ФК: Некоторые философы высказываются крайне негативно об истории философии. Говорят, что она есть собрание ошибок и лучше бы ее скорее забыть. Что вы об этом думаете? Может ли изучение истории философии быть полезным?
Д.С.: Если вы получаете удовольствие, изучая историю философии, так изучайте ее. Я не занимался этим специально. Я знаю о ней лишь немного, и она иногда полезна, а иногда нет. Я не думаю, что она как-то особенно важна, хотя и всегда интересна, так как великие философы прошлого были очень даже ничего.
ФК: Нефилософский вопрос. Какова ваша позиция относительно студенческой революции 1968 года?
Д.С.: Я написал книгу о студенческом движении 60-х, «The Campus War», и там изложены мои взгляды по этой проблеме. В общем, я думаю, что радикальное студенческое движение в западных странах в 60-е годы было настоящим бедствием. В Соединенных Штатах оно продлило войну во Вьетнаме, нанесло вред университетам, повредило образованию, жизни и карьере тысячи студентов. В общем, вся эта история — смешной, глупый и вредный фарс. Были некие хорошие моменты в начале Движения за Свободное Слово в Беркли в 1964 году и позитивные действия в поддержку Движения за Гражданские права, но из-за студенческого радикализма всё это выродилось в нечто ужасное. Мой общий принцип такой: в США крайне правые очень глупы, и поэтому трудно принимать их всерьез, а радикально левых очень мало, и они имеют очень слабое влияние на общую публичную политику, но если посмотреть на их философское мировоззрение, то оно представляет собой безусловное зло.

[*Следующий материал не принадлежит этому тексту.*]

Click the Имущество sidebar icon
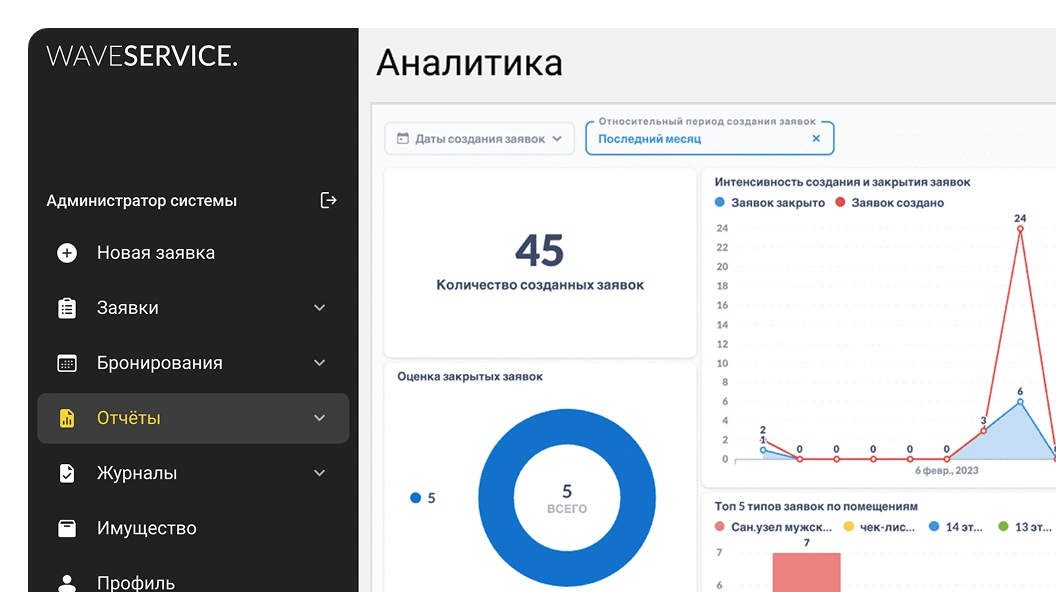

ФК: О чем вы никогда не думали?
Д.С.: Я никогда не думал о трудностях китайской кулинарии. Насколько я могу судить, китайцы тратят больше усилий на готовку, чем представители любой другой культуры, но я никогда не думал об этом. Я восхищаюсь китайской кулинарией, Китай имеет великую культуру. Но есть три вещи, которые они никогда не смогут признать: демократию, права человека и то, что женщины — люди.